Билл сел на диван, достал сигарету и закурил, хотя нигде не видел пепельницы.
— Как бы я хотел, дорогая, чтобы твой портрет написал Леонардо! — промолвил он. — Его обнаженные не знают себе равных. Рубенс, на мой взгляд, чересчур…
Двойные двери в прихожую внезапно распахнулись. Достоинство, очевидно, не позволяло Хэтто двигаться слишком быстро. Тем не менее, прежде чем Билл понял, что произошло, сигарету проворно извлекли из его пальцев.
— Мистер Херст не позволяет курить в этой комнате, сэр, — объяснил Хэтто, шагнув назад. — Вы поступили разумно, отдав сигарету. В противном случае последствия могли быть весьма неприятными.

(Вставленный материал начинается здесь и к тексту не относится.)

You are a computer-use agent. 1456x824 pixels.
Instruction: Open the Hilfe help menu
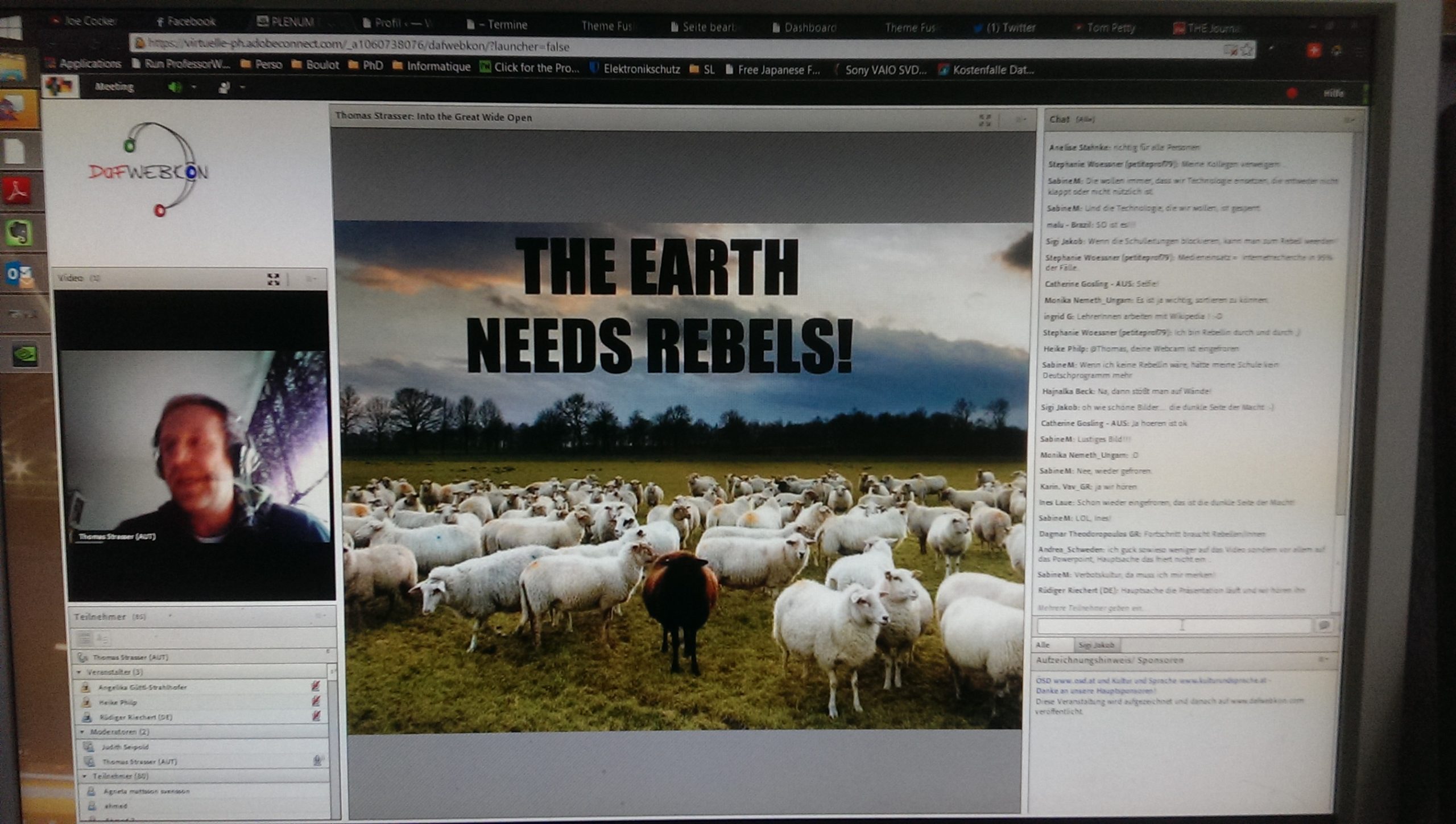tap(1333, 94)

Поднявшись с дивана, Билл вставил в рот другую сигарету, зажег ее и выпустил дым в лицо Хэтто.
— Хотите попытаться забрать и эту? — осведомился он. Слова эти прозвучали как первый вызов.
— Одну минуту, мистер Лоренс. — Повернувшись с чисто церковной торжественностью, Хэтто вышел в коридор, держа сигарету на расстоянии, словно какой-то опасный и загадочный предмет. Вскоре он вернулся.
— Ну? — продолжал подстрекать его Билл.
— Забрать у вас сигарету, мистер Лоренс, не составило бы труда. Но я мог бы причинить вам некоторую боль.
— У меня прямо кровь стынет в жилах! — усмехнулся Билл.